You must make this change on all computers that need to be part of the extended Tightener swarm.

Configure Linux to run InDesign scripts

If you have a Linux machine and a Mac or Windows machine with InDesign or InDesign Server, you can now run InDesign scripts from the Linux command line.

On Linux, we can now reconfigure the config.ini to use a remote Mac or Windows computer to run InDesign.

My Mac is registered under DNS name holly.rorohiko.com - I'll use that as an example to configure Linux.

On Linux:

editConfig

Change the line that says

[urlMap]
...
indesign = tgh:///indesign/main
...

into

[urlMap]
...
indesign = tgh://holly.rorohiko.com/indesign/main
...

This tells the Tightener swarm on Linux that the local URL shorthand indesign refers to the indesign coordinator on holly.rorohiko.com.

The second mention of indesign in this example is a shorthand reference to a coordinator on holly.rorohiko.com.

In other words, the string indesign in the URL tgh://holly.rorohiko.com/indesign/main will be resolved to a fully qualified RDN by holly.rorohiko.com using the config.ini file on holly.

It is important to grasp that in order to resolve a target like indesign on the Linux machine, we are relying on two independent config.ini files: one on the Linux machine and a second one on holly.rorohiko.com.

First, the config.ini on Linux maps the word indesign to a URL tgh://holly.rorohiko.com/indesign/main.
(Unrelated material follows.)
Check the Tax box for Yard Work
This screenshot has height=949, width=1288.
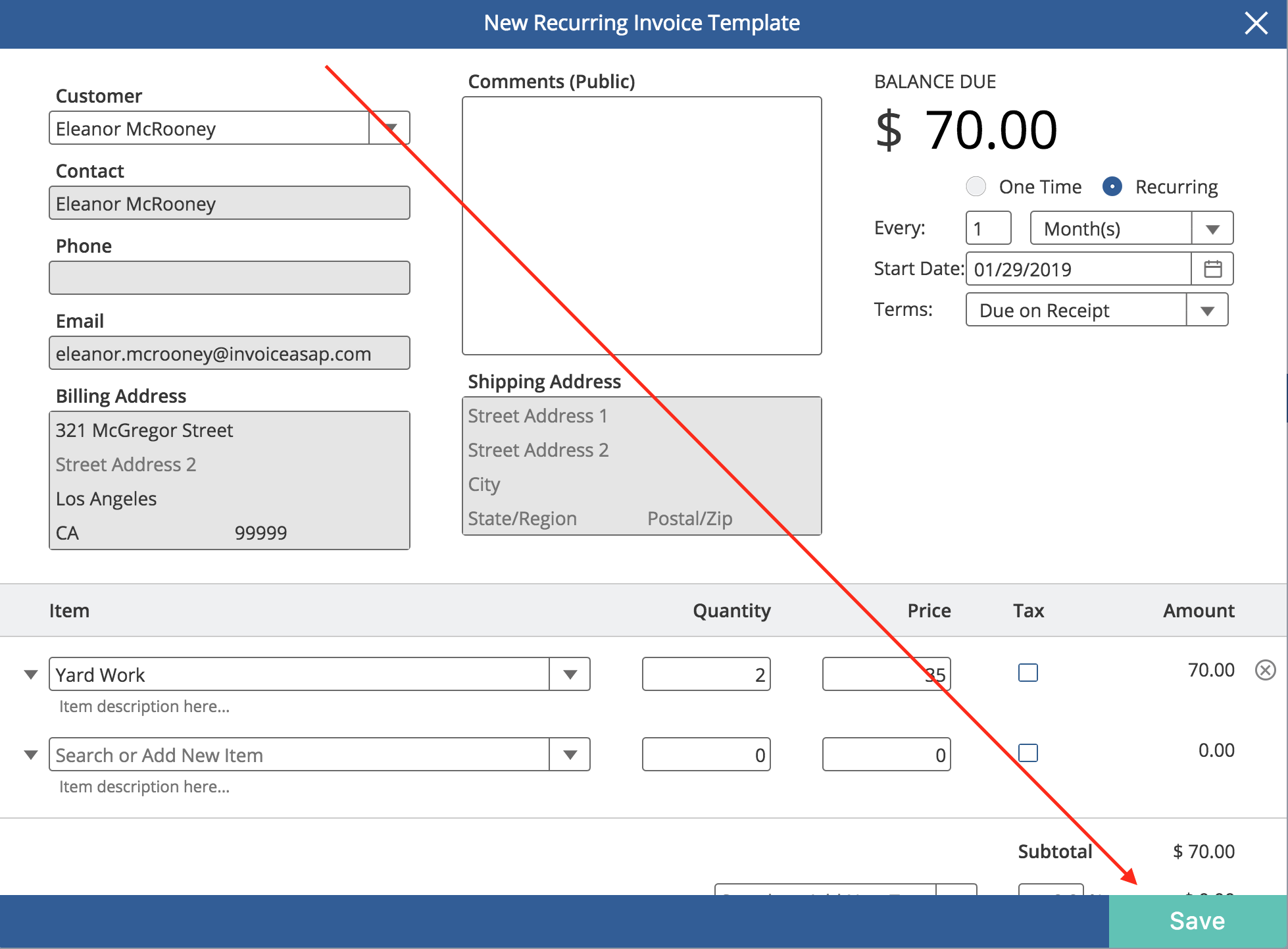pos(1028,673)
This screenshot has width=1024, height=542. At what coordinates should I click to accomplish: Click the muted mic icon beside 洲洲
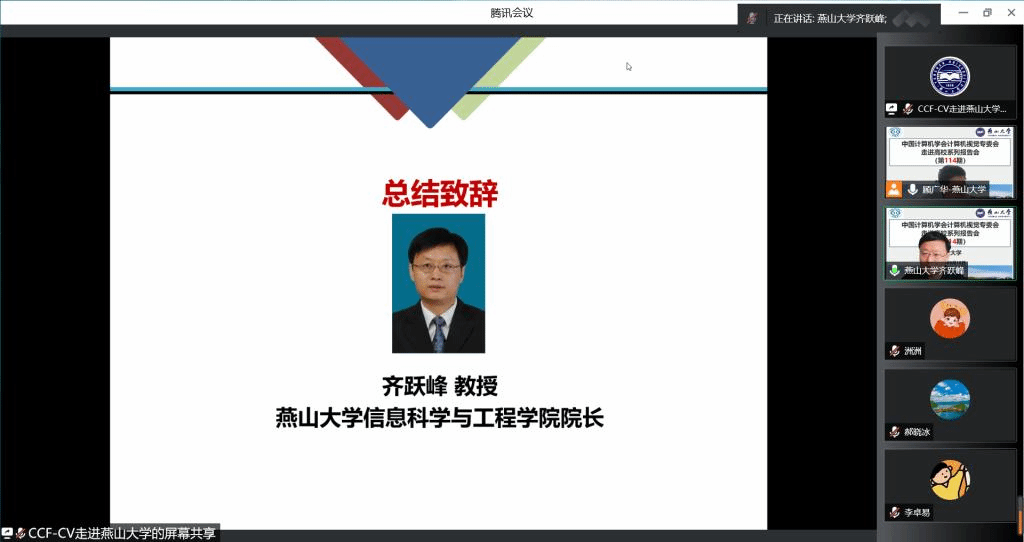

This URL eventually ends up on holly.rorohiko.com which then uses its own config.ini further resolve indesign/main to net.tightener.coordinator.indesign.17.0/main, which gives us the fully resolved URL: tgh://holly.rorohiko.com/net.tightener.coordinator.indesign.17.0/main.

Restart your main node:

killApps
gwConsole

Assuming the gwConsole is running on the Mac as well as on Linux, and idLaunch was used on holly.rorohiko.com to launch InDesign, we can now execute:

cd_samples
rre indesign idMakePDF.jsx

on the Linux machine and this will execute the script on the Mac.